HollandKurz nach 5:00 Uhr, am Horizont kündigt sich der Sonnenaufgang an. Die Wolkendecke unter uns reisst auf, lässt mich immer wieder einen kurzen Blick auf kleine Städtchen erhaschen. Die Beleuchtung erweckt den Eindruck von Perlen, aufgereiht an den dunklen Bändern der Strassen.

Plötzlich ist es fast taghell unter dem Flieger, es sieht aus, als ob alle paar Kilometer große Feuer das Land erhellen würden. Der Monitor zeigt, dass wir über Holland sind – von wegen Feuer, das sind riesige Gewächshäuser, welche die Nacht zum Tag machen! Unglaublich, mit welchem Energieaufwand hier wässrig schmeckende Tomaten, fader Salat und wer weiss was noch alles produziert werden.
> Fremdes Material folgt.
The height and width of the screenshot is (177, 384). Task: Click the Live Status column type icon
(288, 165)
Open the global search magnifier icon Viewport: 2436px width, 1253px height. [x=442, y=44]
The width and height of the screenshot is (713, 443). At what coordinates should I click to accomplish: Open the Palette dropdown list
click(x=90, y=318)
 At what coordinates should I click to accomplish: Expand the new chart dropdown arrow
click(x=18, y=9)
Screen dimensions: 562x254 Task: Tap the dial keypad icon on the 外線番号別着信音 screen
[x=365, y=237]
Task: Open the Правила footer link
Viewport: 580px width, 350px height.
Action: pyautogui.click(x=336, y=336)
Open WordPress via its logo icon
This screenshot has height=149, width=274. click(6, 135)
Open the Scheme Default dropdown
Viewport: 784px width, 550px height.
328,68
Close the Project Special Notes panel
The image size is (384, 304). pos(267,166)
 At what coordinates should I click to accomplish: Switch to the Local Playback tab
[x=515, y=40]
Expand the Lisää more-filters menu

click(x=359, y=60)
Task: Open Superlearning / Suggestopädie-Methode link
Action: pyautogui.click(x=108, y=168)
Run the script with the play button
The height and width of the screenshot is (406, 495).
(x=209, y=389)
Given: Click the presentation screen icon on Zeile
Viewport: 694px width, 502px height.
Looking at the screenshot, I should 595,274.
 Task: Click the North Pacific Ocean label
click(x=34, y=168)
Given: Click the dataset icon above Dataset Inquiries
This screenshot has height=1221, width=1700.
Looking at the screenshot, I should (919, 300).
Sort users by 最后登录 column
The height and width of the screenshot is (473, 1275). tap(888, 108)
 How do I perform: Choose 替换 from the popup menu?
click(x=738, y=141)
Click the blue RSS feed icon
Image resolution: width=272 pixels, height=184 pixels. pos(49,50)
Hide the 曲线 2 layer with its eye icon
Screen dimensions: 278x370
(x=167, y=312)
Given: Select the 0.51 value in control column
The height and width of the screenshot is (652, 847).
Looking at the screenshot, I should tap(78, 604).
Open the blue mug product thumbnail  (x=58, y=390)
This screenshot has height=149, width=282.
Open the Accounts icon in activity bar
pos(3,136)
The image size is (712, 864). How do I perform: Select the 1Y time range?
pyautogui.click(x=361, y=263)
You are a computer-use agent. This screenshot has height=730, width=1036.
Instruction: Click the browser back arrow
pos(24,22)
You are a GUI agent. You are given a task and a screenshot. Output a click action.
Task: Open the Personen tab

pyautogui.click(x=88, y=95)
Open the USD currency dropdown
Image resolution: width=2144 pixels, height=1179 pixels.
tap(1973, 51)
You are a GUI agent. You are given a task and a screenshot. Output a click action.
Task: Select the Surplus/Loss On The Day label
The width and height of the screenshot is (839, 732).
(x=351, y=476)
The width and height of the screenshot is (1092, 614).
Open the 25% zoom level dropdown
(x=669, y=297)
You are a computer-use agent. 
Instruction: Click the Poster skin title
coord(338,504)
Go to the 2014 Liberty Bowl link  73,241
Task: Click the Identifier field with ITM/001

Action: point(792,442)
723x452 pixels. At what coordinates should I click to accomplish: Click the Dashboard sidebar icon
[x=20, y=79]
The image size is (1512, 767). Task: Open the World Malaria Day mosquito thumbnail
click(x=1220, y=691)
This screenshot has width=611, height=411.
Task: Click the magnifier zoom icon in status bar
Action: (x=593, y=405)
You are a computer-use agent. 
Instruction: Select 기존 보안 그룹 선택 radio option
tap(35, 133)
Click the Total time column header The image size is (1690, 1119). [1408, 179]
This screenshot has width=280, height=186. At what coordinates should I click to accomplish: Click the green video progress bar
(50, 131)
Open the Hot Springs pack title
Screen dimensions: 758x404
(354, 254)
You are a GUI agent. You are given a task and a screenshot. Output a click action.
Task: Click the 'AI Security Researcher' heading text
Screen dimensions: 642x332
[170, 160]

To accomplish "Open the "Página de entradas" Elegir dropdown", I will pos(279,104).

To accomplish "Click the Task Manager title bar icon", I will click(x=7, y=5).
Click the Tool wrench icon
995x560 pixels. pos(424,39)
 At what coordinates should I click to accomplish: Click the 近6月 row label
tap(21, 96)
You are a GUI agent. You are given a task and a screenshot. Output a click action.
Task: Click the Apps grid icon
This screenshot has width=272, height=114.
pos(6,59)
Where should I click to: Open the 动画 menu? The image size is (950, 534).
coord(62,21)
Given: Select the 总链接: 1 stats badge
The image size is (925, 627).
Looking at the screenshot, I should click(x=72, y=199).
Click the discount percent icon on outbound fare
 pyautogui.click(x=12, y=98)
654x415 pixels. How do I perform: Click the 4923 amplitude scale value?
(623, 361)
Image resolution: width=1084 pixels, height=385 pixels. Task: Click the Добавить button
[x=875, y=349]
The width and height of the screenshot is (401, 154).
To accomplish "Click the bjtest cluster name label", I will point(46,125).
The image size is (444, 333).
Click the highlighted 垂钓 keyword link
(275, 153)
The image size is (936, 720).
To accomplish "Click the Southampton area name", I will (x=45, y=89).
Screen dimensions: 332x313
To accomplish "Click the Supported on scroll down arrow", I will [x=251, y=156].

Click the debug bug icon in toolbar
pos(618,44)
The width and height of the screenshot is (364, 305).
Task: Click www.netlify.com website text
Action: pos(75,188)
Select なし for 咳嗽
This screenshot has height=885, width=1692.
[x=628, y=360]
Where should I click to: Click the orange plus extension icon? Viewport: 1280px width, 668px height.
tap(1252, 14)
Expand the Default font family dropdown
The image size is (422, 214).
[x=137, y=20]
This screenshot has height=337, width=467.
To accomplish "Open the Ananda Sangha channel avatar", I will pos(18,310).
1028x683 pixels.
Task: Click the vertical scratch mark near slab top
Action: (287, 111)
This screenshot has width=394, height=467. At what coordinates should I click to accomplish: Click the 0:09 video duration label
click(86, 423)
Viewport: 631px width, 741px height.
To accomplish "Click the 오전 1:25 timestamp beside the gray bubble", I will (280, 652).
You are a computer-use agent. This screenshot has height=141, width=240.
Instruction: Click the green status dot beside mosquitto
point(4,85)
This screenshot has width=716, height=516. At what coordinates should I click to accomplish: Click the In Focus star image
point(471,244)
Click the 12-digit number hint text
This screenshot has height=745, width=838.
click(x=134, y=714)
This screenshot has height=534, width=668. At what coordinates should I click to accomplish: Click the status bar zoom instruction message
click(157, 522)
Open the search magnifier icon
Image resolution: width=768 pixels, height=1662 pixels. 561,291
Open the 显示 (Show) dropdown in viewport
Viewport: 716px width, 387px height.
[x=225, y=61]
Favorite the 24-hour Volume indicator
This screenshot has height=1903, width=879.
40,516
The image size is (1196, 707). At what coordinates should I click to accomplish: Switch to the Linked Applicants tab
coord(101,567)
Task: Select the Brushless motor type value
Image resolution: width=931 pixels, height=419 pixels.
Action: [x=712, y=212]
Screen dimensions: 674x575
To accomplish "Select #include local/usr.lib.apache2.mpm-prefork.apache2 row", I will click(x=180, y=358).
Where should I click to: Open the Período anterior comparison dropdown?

Schon heute übersteigt die Fläche, welche zur Erzeugung von Energie und für die Erfüllung des Lebensstandards notwendig ist, die Kapazität unseres Planeten um ca. 25% (» ökologischer Fussabdruck). Und es ist etwas zu einfach, den schwarzen Peter der Industrie oder den Kyoto-Protokoll verweigernden Amerikanern zuzuschieben.
Berechne mal Deinen Fussabruck und Du wirst merken, dass jeder vor seiner eigenen Haustüre anfangen sollte, bewusster mit den Ressourcen dieser Welt umzugehen.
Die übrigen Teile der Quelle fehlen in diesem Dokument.